L’adhésion de Ratzinger à la proposition de ses collègues s’accorde mal avec le profil de l’opposant pur et dur qui se retranche pour résister aux dérives théologiques du temps. Mais elle ne peut pas non plus être invoquée pour soutenir le stéréotype opposé, celui d’un Ratzinger théologien incendiaire destiné à tourner peu après casaque. Voici ce que raconte à 30Jours Seckler, qui était l’un des auteurs de cet article et qui le considère aujourd’hui comme “un péché de jeunesse”: «Ratzinger était, au début, le seul qui ne voulait pas signer le texte. Sa conception de l’épiscopat ne se conciliait pas avec les thèses soutenues par notre proposition. Je suis alors allé chez lui pour essayer de le convaincre. Nous avons pris un café et avons longuement parlé. Et quand je suis sorti, j’avais obtenu son adhésion». Ses étudiants les plus proches sont eux aussi cette fois-là perplexes. Voici ce que dit Trimpe: «Le professeur soutenait d’habitude avec détermination ses convictions. Dans ce cas, peut-être avait-il mal lu l’article ou bien a-t-il cédé aux pressions pour avoir la paix. Il voulait éviter d’autres discussions avec ses collègues». Il se peut aussi que ce qu’on lui demande – une simple adhésion à un texte collectif – ne lui semble pas si important. Après la publication de l’article, alors que ses étudiants et ses collaborateurs sont inquiets, Ratzinger ne paraît pas trop s’en faire pour sa réputation. Il indique lui-même une manière subtilement humoristique d’apaiser leur inquiétude. «Quand il a vu, raconte encore Trimpe, que certains d’entre nous étaient scandalisés, il a souri et a dit: eh bien! si vous êtes fâchés, écrivez quelque chose, écrivez un article contre cette proposition, et je vous aiderai à le publier».

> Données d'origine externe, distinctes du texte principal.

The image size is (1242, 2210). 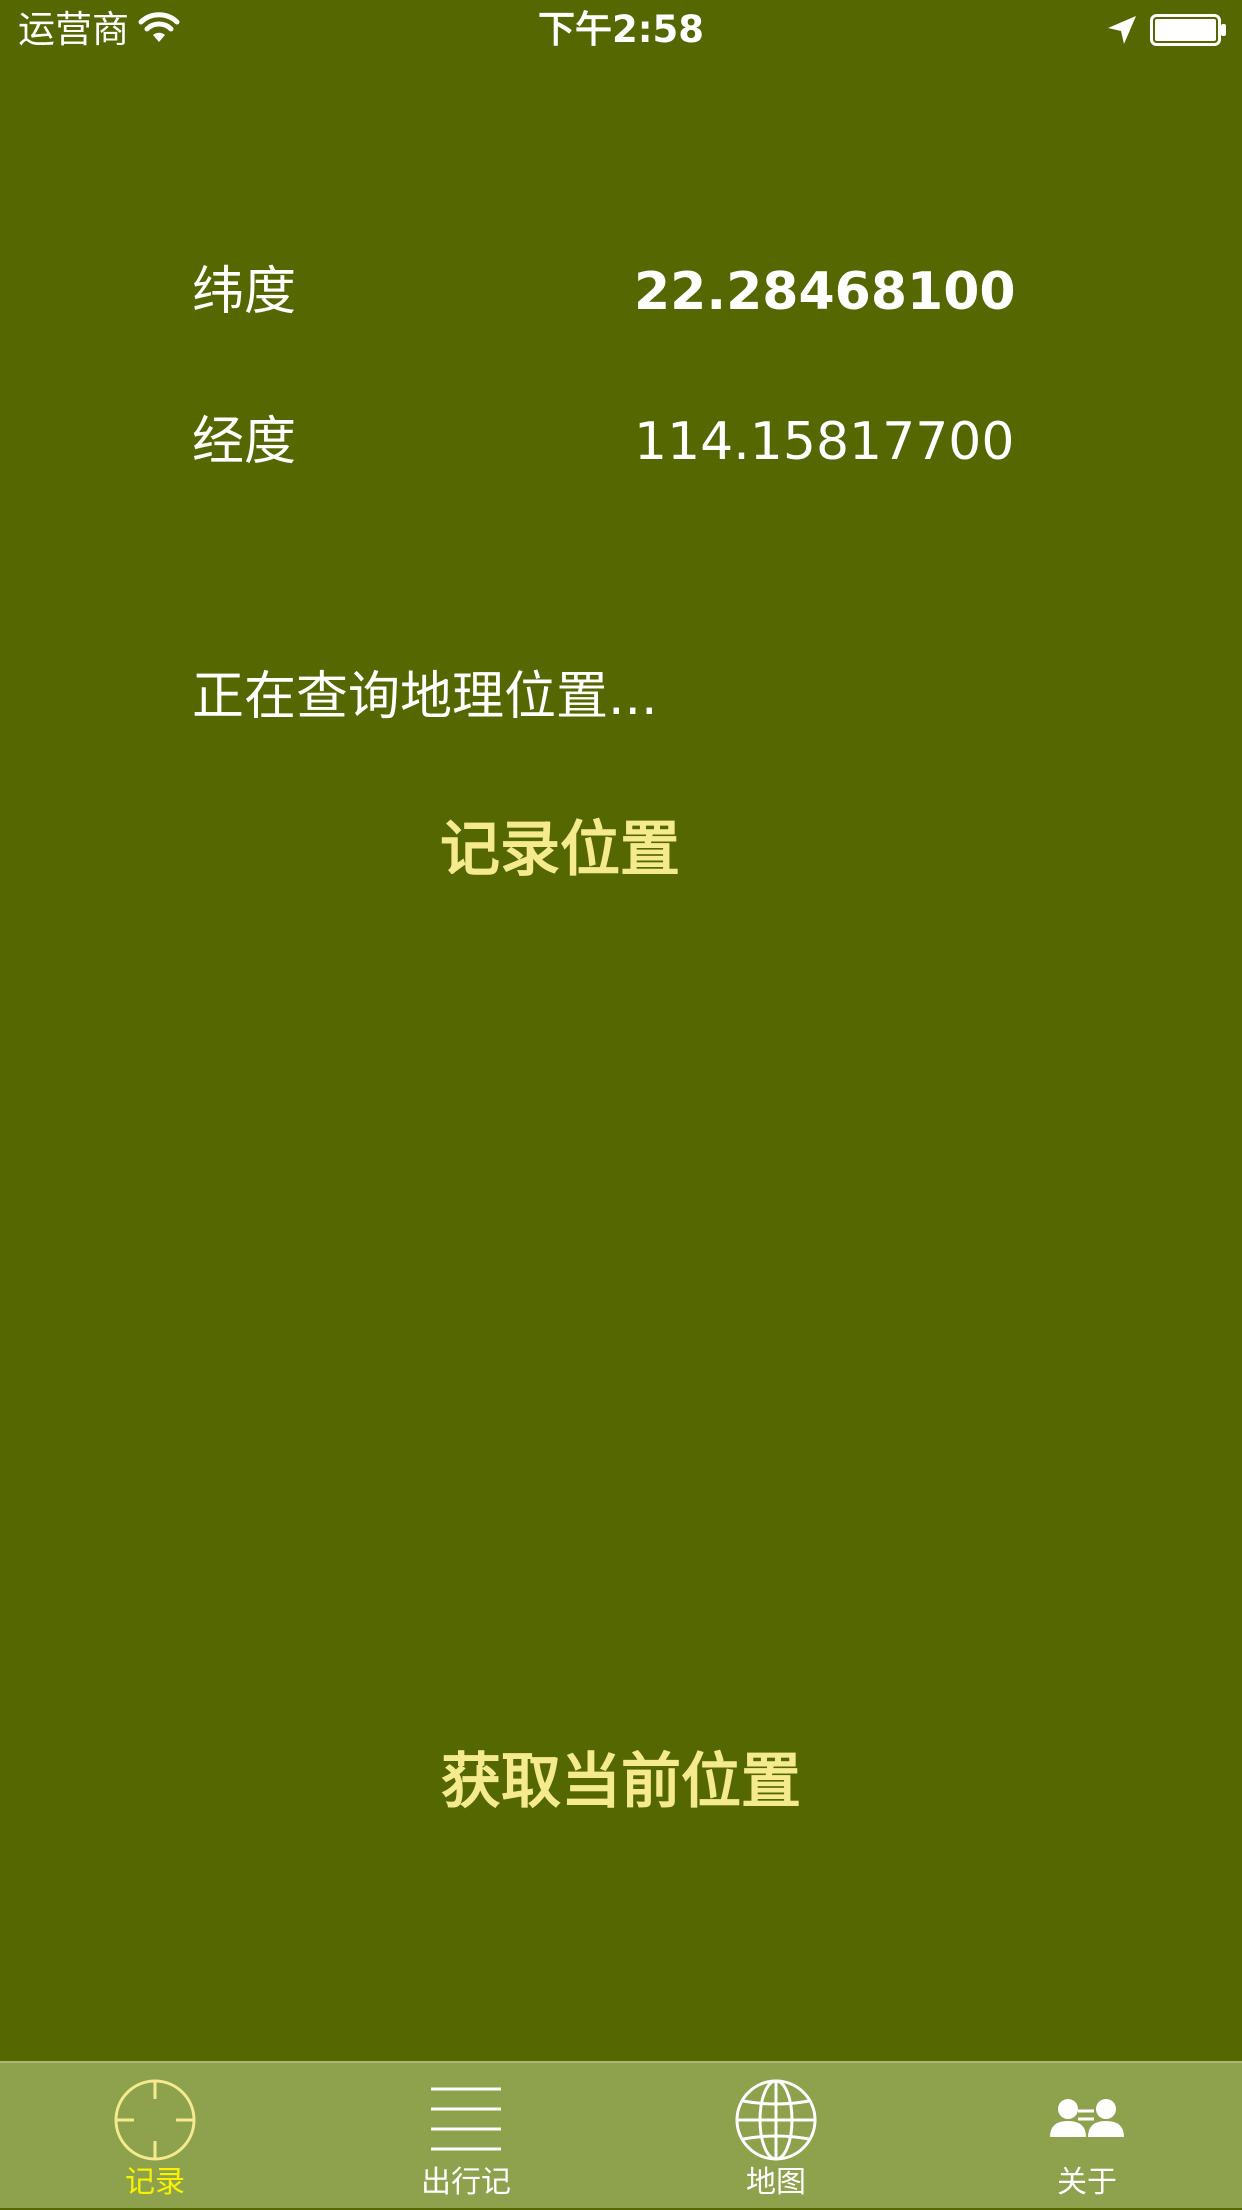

C’est ainsi que l’assistant Kuhn et Martin Trimpe ont préparé un long article, qui est sorti en deux fois sur la revue Hochland, pour réfuter, à l’instigation de leur professeur, les thèses sur l’épiscopat à temps déterminé qu’il avait lui-même souscrites. Kuhn ne peut s’empêcher de faire cette remarque: «Cet article, nous l’avons fait publier seulement quand nous nous étions déjà transférés avec notre professeur à Ratisbonne. À Tübingen, ils nous auraient peut-être pris pour des hérétiques».